### Estratto del documento
• • • • •

Per ritrovare equilibrio tra libertà, economia, giustizia.

Prof. Paolo Rizzi

Prof. Paolo Rizzi

All’importante appuntamento dedicato all’approfondimento delle linee guida del Messaggio per la Giornata della Pace 2022 a cura di S.E. Mons. Mario Toso domenica 4 gennaio, nell’ambito degli incontri promossi dalla Fraternità Francescana Frate Jacopa e dalla Parrocchia S. Maria Annunziata di Fossolo è continuata l’attenzione al Messaggio domenica 16 gennaio con un focus sul tema della cittadinanza e educazione alla pace per lo sviluppo della corresponsabilità necessaria ad una convivenza più giusta e fraterna, ordinata alla pace. Pubblichiamo di seguito la stimolante riflessione proposta dal Prof. Paolo Rizzi, docente di politica economica dell’Università Cattolica di Piacenza e Coordinatore “Cives”.
Segnaliamo che è possibile visionare sulla pagina youtubefraternitàfrancescanafratejacopa la registrazione video, completa del vivace dibattito intervenuto.

Educazione alla cittadinanza. Il contributo della Chiesa
Negli ultimi anni l’esigenza di introdurre o rafforzare l’educazione alla cittadinanza è diventata sempre più forte nei paesi occidentali, colpiti da sfide epocali: le difficoltà del sistema politico e istituzionali con nuove spinte a forme più o meno accentuate di sovranismo e populismo; l’erosione del capitale sociale e della fiducia nelle istituzioni pubbliche; il riaccendersi di squilibri geopolitici sia in Europa (crisi balcanica, Ucraina) che nel Sud del mondo; gli effetti incerti della pandemia da Covid19 sulla psicologia collettiva; la continua minaccia del terrorismo islamico e della violenza civile nelle società avanzate.
Anche in Italia con la legge 92 del 2019 l’educazione civica è stata reintrodotta nelle scuole di ogni ordine, dopo le indicazioni anche a livello europeo. I temi centrali del quadro disciplinare sono lo studio della Costituzione per comprendere l’architettura istituzionale e i valori fondandi della vita democratica del nostro paese; lo sviluppo sostenibile per applicare anche in Italia gli obiettivi dell’Agenda 2030 dell’Onu; la cittadinanza digitale per dotare i futuri cittadini di capacità di utilizzare in modo critico e responsabile i nuovi mezzi di comunicazione virtuali.

I contributi del Consiglio d’Europa e delle Nazioni Unite
Il Consiglio d’Europa nel 2016 ha elaborato un documento strategico importante per promuovere l’educazione alla convivenza democratica: “Competences for democratic culture. Living together as equals in culturally diverse democratic societies”. Si propone un insieme di 20 competenze da diffondere e trasmettere. Innanzitutto, tre insiemi di valori di base: valorizzare la dignità e i diritti; valorizzare la diversità culturale; valorizzare la democrazia, la giustizia, l’equità, l’uguaglianza e la legalità. Sono poi proposti sei atteggiamenti: l’apertura all’alterità culturale e ad altre convinzioni, visioni del mondo e usanze; il rispetto; il civismo; la responsabilità; l’autoefficacia; la tolleranza dell’incertezza.

• • • • •

### Dati da esaminare
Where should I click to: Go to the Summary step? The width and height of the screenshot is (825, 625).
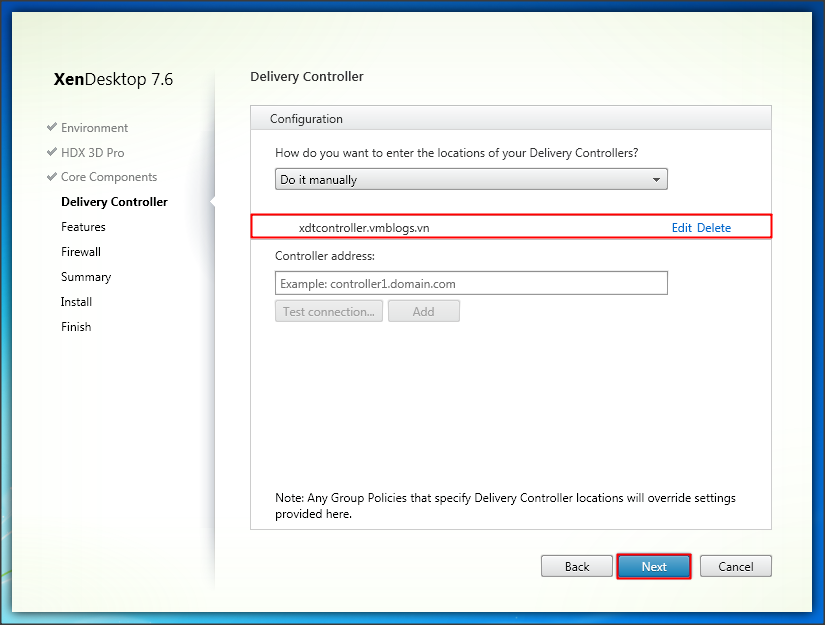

• • • • •

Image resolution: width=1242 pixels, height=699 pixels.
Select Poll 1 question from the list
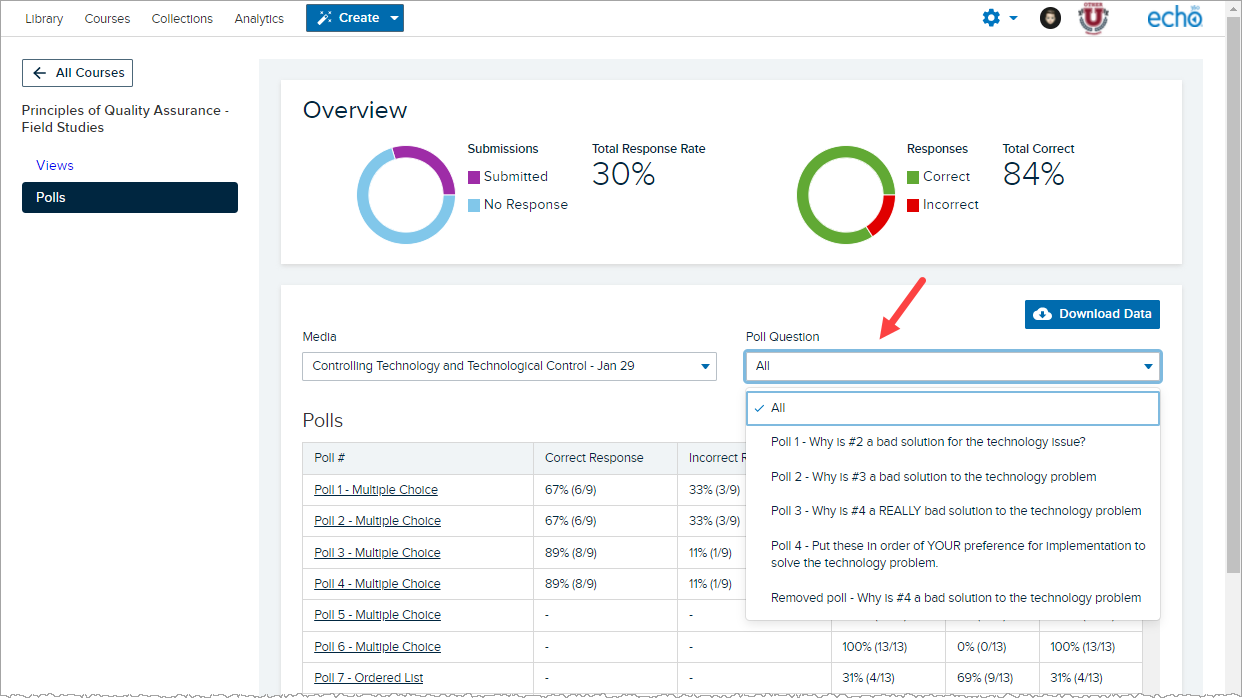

• • • • •

### Usando le informazioni
**A)** Copia dal brano sull'educazione alla cittadinanza il passo che comincia con "I contributi del" e prosegue fino a "la tolleranza dell’incertezza.".
**B)** Secondo il brano sull'educazione alla cittadinanza, quante competenze propone il documento strategico elaborato dal Consiglio d'Europa nel 2016?

### Risultati dell'esercizio
**A)**
I contributi del Consiglio d’Europa e delle Nazioni Unite
Il Consiglio d’Europa nel 2016 ha elaborato un documento strategico importante per promuovere l’educazione alla convivenza democratica: “Competences for democratic culture. Living together as equals in culturally diverse democratic societies”. Si propone un insieme di 20 competenze da diffondere e trasmettere. Innanzitutto, tre insiemi di valori di base: valorizzare la dignità e i diritti; valorizzare la diversità culturale; valorizzare la democrazia, la giustizia, l’equità, l’uguaglianza e la legalità. Sono poi proposti sei atteggiamenti: l’apertura all’alterità culturale e ad altre convinzioni, visioni del mondo e usanze; il rispetto; il civismo; la responsabilità; l’autoefficacia; la tolleranza dell’incertezza.

**B)** Un insieme di 20 competenze.